- [记录内容]:

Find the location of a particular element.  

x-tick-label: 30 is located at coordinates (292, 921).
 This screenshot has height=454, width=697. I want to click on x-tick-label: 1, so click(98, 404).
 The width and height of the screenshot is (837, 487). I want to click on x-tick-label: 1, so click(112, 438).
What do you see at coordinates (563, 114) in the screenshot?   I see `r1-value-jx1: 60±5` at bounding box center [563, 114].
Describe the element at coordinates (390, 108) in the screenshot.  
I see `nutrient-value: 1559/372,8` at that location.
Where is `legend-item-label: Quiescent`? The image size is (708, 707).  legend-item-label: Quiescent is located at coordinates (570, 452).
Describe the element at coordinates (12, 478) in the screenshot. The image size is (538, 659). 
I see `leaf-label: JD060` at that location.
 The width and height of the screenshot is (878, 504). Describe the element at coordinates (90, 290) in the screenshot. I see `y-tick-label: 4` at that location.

...

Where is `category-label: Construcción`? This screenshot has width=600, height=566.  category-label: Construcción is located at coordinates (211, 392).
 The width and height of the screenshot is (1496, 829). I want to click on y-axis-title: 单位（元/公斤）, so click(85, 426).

...

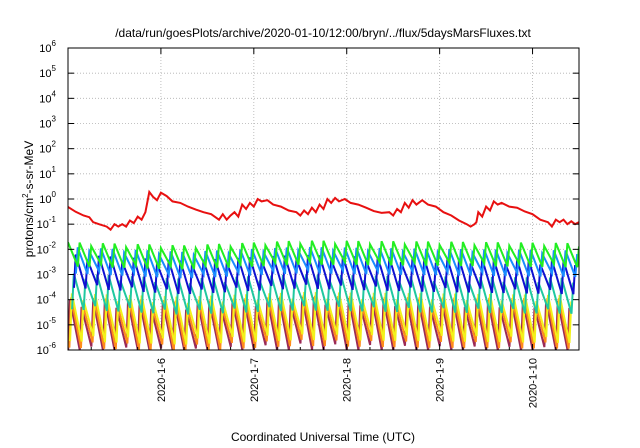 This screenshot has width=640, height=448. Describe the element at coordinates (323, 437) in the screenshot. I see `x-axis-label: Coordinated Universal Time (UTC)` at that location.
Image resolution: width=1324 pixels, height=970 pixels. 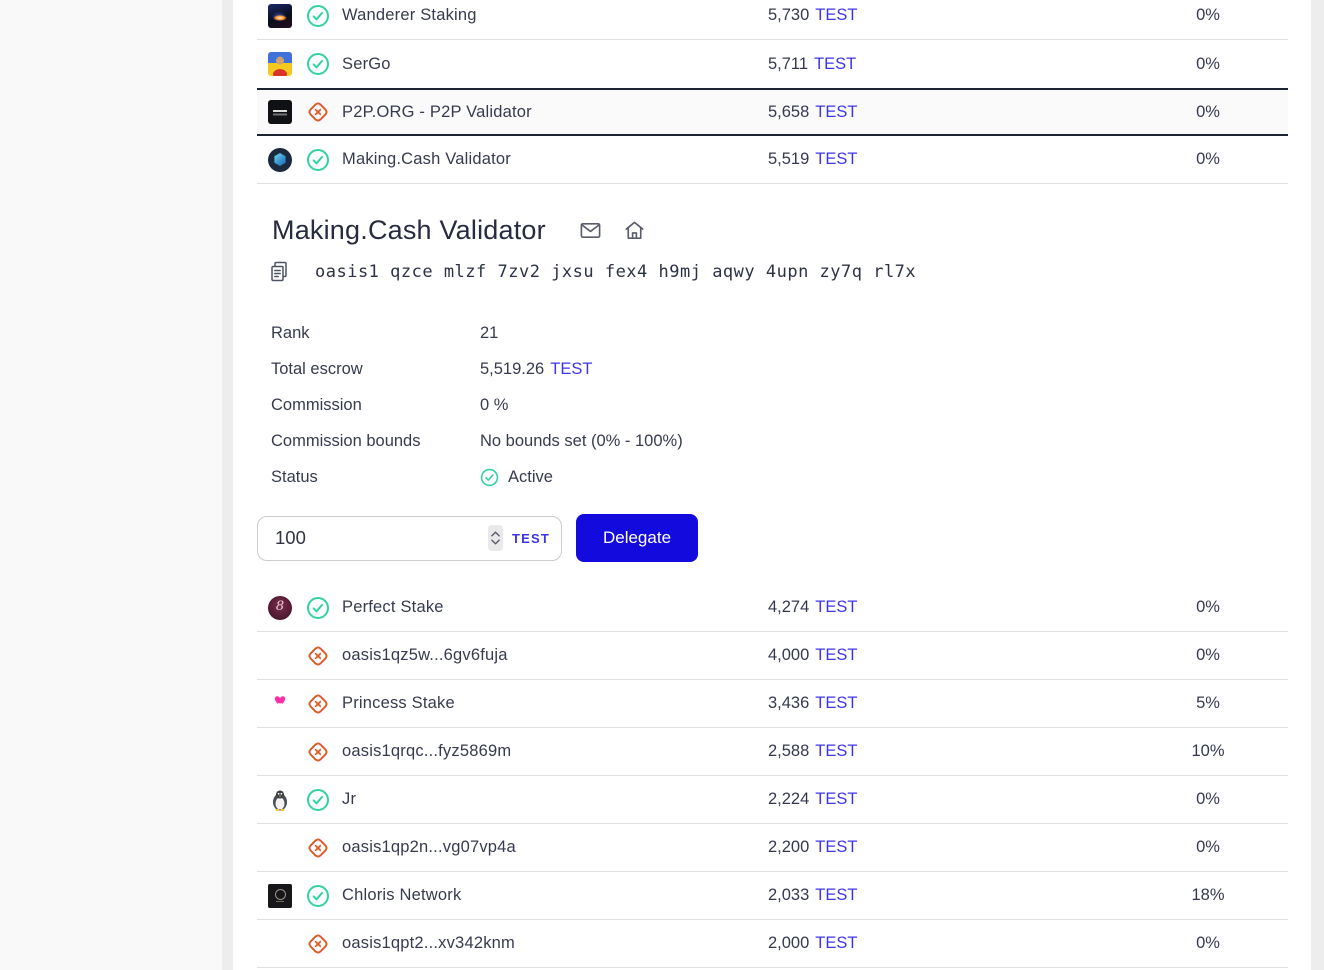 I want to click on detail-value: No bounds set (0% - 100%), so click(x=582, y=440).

- [练习题目]:
从含有“Find the location of a particular element.”的那一行起，一直到含有“The width and height of the screenshot is (878, 504).”的那一行为止，把这些行重写一遍，将其中的“image size”替换为“image dimensions”，其余内容保持不变。

- [参考答案]:
Find the location of a particular element.  

x-tick-label: 30 is located at coordinates (292, 921).
 This screenshot has height=454, width=697. I want to click on x-tick-label: 1, so click(98, 404).
 The width and height of the screenshot is (837, 487). I want to click on x-tick-label: 1, so click(112, 438).
What do you see at coordinates (563, 114) in the screenshot?   I see `r1-value-jx1: 60±5` at bounding box center [563, 114].
Describe the element at coordinates (390, 108) in the screenshot.  
I see `nutrient-value: 1559/372,8` at that location.
Where is `legend-item-label: Quiescent`? The image dimensions is (708, 707).  legend-item-label: Quiescent is located at coordinates (570, 452).
Describe the element at coordinates (12, 478) in the screenshot. The image dimensions is (538, 659). 
I see `leaf-label: JD060` at that location.
 The width and height of the screenshot is (878, 504). Describe the element at coordinates (90, 290) in the screenshot. I see `y-tick-label: 4` at that location.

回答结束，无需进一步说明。